PENDIDIKAN DAN MORALITAS
Makalah ini Disusun untuk Memenuhi Tugas Mata
Kuliah Sosiologi Pendidikan
Dosen Pengmpu: Drs. Nur Hamidi MA

Disusun Oleh:
Muhammad Iqbal Fahmi
Ikhwan Muttaqin
Khoerotun Ni’mah
Alfiyatus Sodiqoh
Anji Fathunaja
V / PAI
PENDIDIKAN AGAMA ISLAM
FAKULTAS TARBIYAH DAN KEGURUAN
UNIVERSITAS ISLAM NEGERI SUNAN
KALIJAGA
YOGYAKARTA
2012/2013
BAB I
PENDAHULUAN
Pendidikan adalah hal yang
sangat penting bagi kehidupa bangsa dan Negara. Karena hal itu maka hampir
seluruh Negara sagat memperhatikan masalah pendidikan.

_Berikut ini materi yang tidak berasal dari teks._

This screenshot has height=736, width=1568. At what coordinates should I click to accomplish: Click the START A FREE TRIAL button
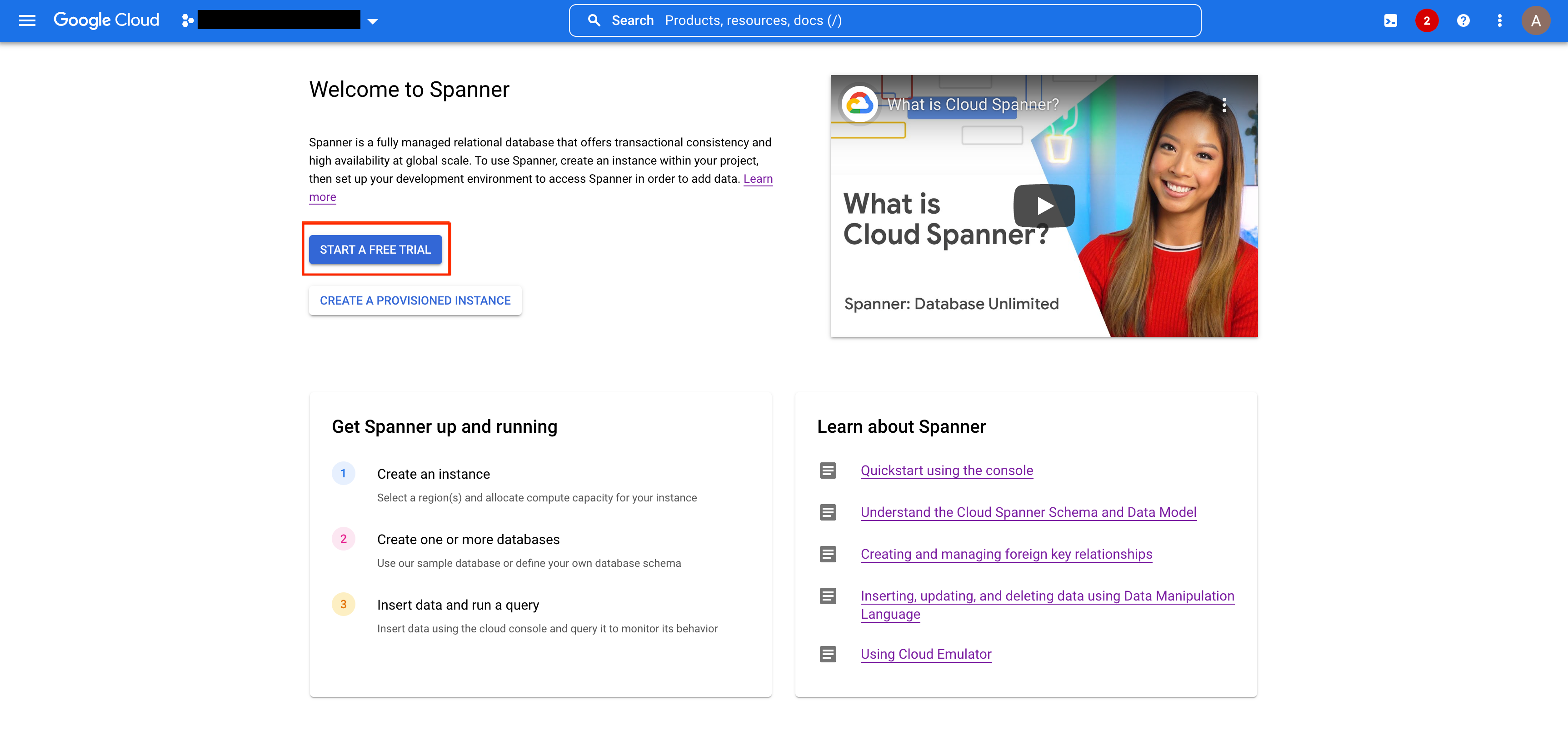click(x=375, y=250)
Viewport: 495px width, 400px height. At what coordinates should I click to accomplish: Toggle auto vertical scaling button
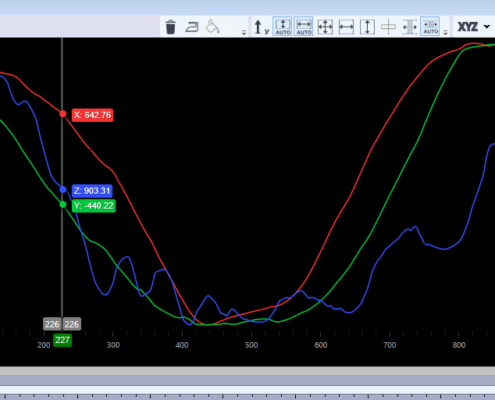pos(283,26)
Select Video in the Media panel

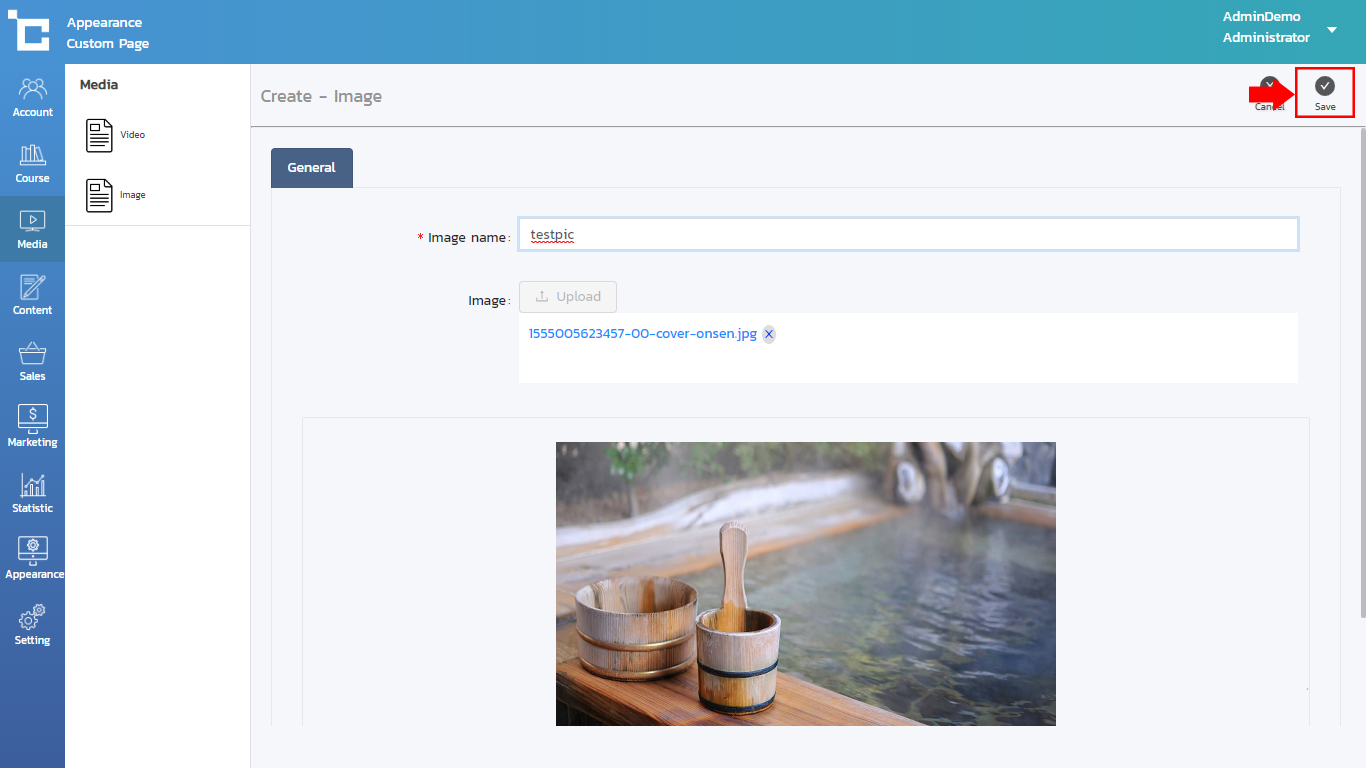pyautogui.click(x=115, y=135)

Kita ketahui bahwa salah
satu tujuan dari pendidikan islam adalah pembentukan moral yang tinggi. Karena
hal itu maka pendidikan akan moral bagi warga Negara merupakan salah satu aspek
yang harus ditingkatkan.
Masalah moral merupakan masalah yang sangat penting sehingga ketika
menyangkut maslah moral seluruh Negara akan memberikan perhatian kepadanya,
karena kemajuan suatu Negara salah satunya dari moral bangsanya. Ketika
warganya mempunyai moral yang tinggi maka dapat dikatakan Negara itu adalah
Negara yang maju dan ketia warganya mempunyai moral yang tinggi maka Negara itu adalah Negara yang terpuruk.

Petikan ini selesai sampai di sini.